* [Problem description]:
Among the records below, find each line bearing the word "link" and copy it.

* [Data shown]:
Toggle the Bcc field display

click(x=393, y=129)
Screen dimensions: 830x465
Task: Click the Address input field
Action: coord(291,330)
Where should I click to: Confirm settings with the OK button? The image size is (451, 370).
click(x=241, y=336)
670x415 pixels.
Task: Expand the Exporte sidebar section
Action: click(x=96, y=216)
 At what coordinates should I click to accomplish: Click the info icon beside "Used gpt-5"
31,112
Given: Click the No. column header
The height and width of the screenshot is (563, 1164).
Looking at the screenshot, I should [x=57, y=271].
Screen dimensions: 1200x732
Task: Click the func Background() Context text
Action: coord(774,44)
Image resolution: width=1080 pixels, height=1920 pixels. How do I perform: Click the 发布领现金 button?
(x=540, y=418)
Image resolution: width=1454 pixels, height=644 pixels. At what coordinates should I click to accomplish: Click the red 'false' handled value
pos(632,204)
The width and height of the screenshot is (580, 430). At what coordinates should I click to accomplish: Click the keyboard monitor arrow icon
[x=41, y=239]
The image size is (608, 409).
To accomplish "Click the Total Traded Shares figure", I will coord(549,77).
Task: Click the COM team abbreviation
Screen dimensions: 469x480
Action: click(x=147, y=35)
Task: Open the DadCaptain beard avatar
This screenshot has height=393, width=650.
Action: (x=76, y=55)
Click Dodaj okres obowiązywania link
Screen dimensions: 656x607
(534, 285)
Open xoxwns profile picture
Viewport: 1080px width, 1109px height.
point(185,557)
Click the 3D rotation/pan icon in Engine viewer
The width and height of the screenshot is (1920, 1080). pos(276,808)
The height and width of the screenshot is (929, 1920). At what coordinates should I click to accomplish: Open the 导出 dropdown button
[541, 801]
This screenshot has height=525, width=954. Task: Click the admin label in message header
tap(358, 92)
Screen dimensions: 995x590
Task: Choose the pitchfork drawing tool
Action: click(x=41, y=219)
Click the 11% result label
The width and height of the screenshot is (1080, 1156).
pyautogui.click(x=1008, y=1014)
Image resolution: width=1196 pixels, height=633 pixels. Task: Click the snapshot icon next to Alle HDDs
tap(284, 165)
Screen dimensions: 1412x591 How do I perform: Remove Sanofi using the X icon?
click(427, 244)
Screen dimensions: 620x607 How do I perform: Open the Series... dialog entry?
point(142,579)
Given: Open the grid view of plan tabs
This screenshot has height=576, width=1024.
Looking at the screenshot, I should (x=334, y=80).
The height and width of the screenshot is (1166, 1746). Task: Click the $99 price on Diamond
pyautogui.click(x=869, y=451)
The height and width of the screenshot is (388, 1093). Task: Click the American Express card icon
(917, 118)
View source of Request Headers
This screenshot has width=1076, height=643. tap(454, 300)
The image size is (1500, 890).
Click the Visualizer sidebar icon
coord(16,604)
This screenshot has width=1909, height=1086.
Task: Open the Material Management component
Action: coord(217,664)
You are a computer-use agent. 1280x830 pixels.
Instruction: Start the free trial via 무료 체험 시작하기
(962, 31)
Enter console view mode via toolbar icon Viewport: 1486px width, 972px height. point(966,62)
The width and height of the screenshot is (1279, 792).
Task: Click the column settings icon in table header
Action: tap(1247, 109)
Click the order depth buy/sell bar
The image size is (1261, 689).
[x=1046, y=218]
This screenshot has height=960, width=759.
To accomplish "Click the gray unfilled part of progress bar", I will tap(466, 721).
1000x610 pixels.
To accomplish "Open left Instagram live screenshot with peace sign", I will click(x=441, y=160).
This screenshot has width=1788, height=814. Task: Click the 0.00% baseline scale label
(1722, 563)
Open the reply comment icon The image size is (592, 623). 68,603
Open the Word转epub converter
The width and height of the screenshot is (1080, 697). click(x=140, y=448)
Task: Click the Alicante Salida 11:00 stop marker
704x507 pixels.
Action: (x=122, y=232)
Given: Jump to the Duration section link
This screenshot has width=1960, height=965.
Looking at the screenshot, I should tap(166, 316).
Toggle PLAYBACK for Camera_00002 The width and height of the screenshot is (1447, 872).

* [Response below]:
Click Dodaj okres obowiązywania link
Given: Jump to the Duration section link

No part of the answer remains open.